It is only after growing closer to Yara, and bonding over shared stories of familial strife, that T.J. alters his position and realises the importance of confronting discriminatory views in the interest of fostering empathy, breaking down stereotypes, and building a more inclusive society. In the pub’s long-dormant function room, Yara is drawn to images of the village’s history, particularly images documenting the 1984 miner’s strike. T.J. passionately tells her about the strong sense of solidarity experienced by the community during the strike, as everybody clubbed together to feed one another when the government attempted to starve them into submission. Since that strike was brutally quelled, however, the formerly tight ties have increasingly fragmented, breeding division, suspicion, and envy amongst the population. Galvanized by the slogan “When you eat together, you stick together,” which inspired the miners during the difficulties of the strike, Yara hatches the idea to convert the function room into a mutual-aid community kitchen, where impoverished locals and refugees can gather to share free meals. When she first approaches T.J. with the idea, he rejects it, fearing a backlash from his customers. But after Yara and her mother console him with homecooked food following a bereavement, he realises his complicity in allowing venomous attitudes to spread through the community.

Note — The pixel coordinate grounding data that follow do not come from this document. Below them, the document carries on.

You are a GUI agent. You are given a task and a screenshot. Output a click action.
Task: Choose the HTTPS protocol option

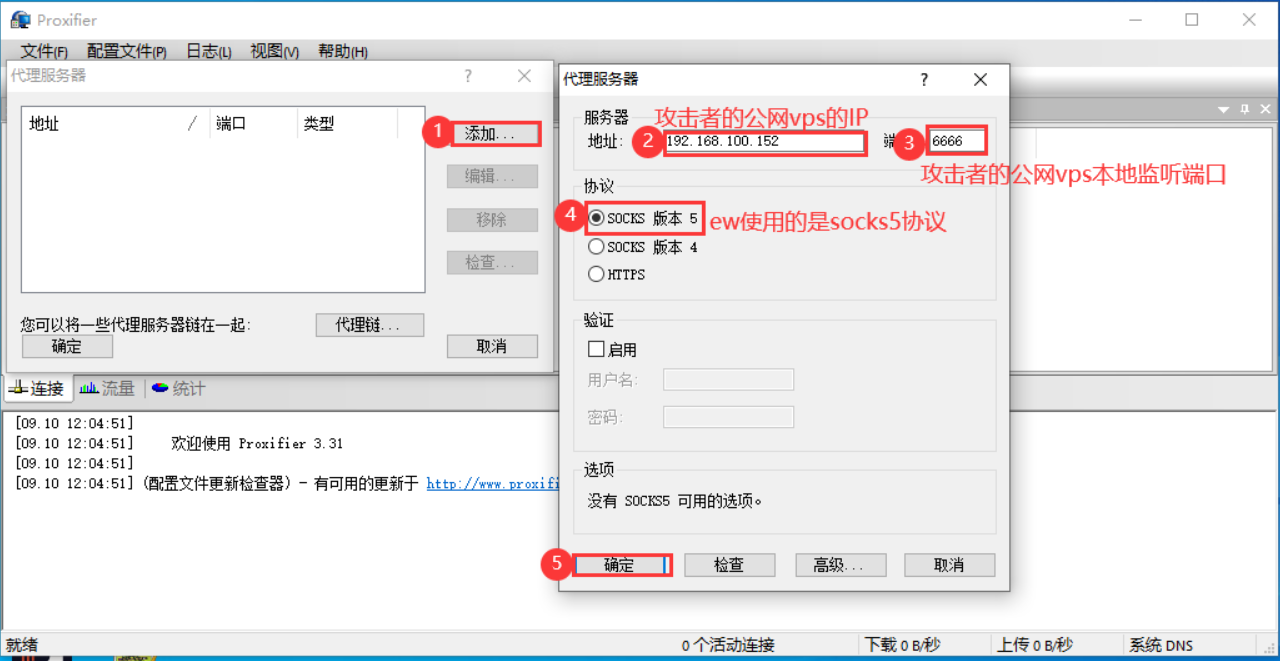(597, 274)
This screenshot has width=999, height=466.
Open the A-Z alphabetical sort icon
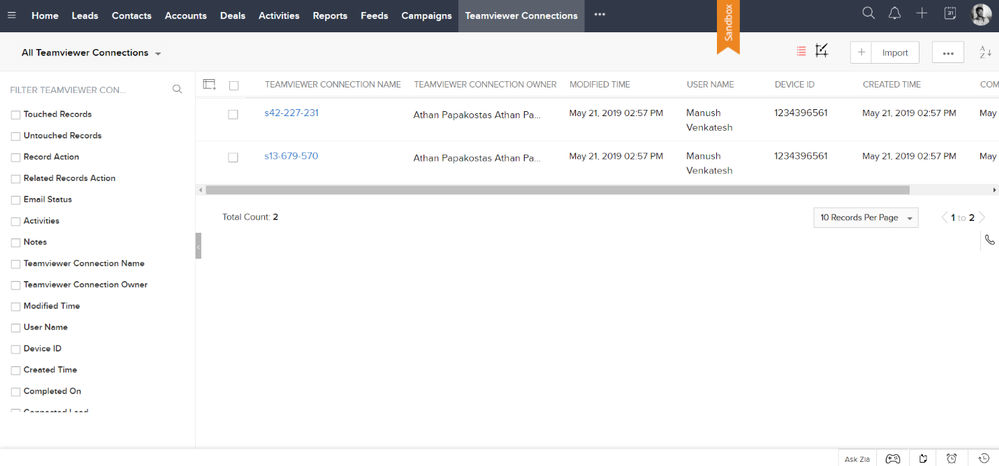[985, 53]
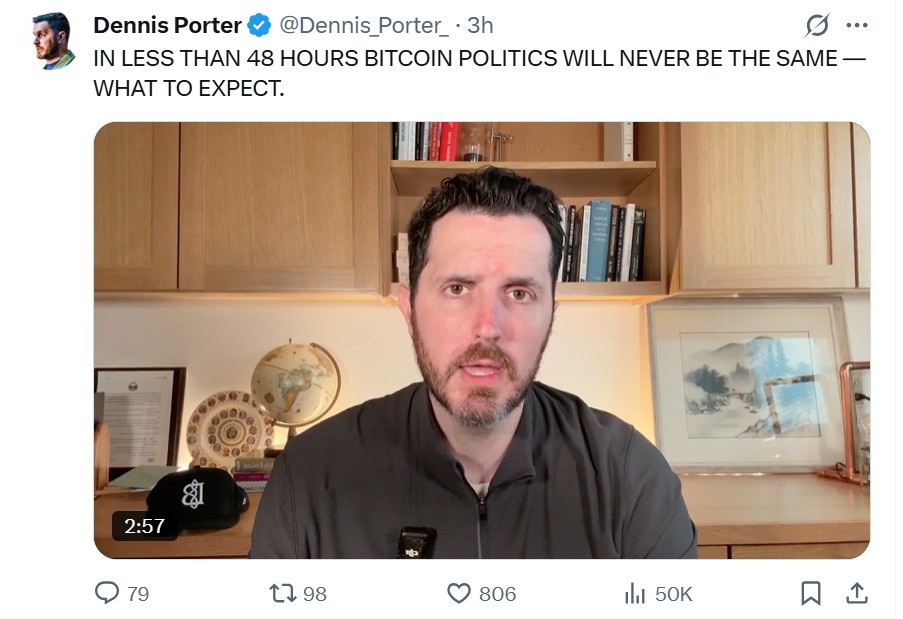
Task: Open the view analytics bar-chart icon
Action: [635, 593]
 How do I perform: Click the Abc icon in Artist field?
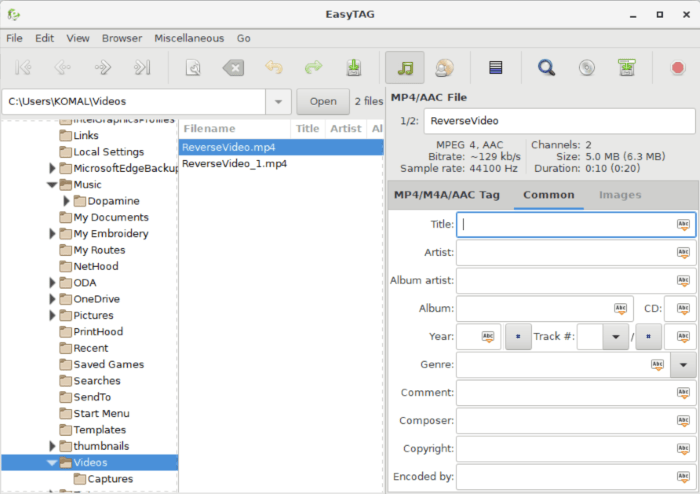tap(684, 253)
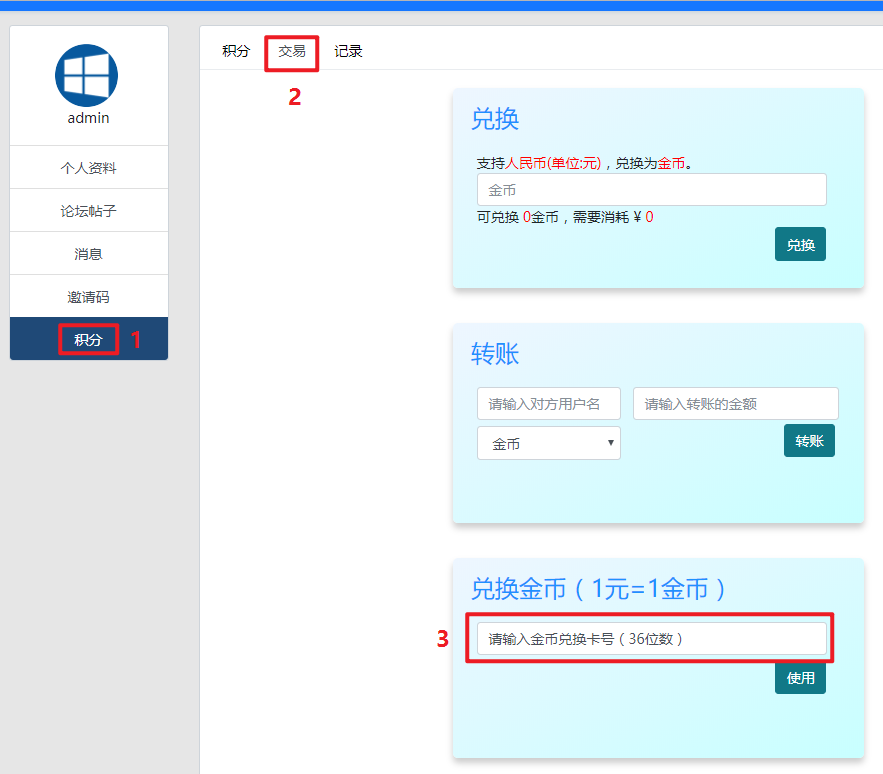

Although there is a vocal minority who object to the presence of foreigners in the establishment, T.J. and Yara are willing to overcome the abuse hurled their way in the interest of breaking down social boundaries between all members of the community, hoping that their enterprise will inspire everybody to realise that they are collectively stronger when they work together, rather than allowing for hostilities to tear them apart. As T.J. vocalises at one point, the aim of the kitchen is not just to provide food for those in need, but to unite all members of the community in an act of political resistance against a common adversary; as he succinctly phrases it, “This is solidarity, not charity.”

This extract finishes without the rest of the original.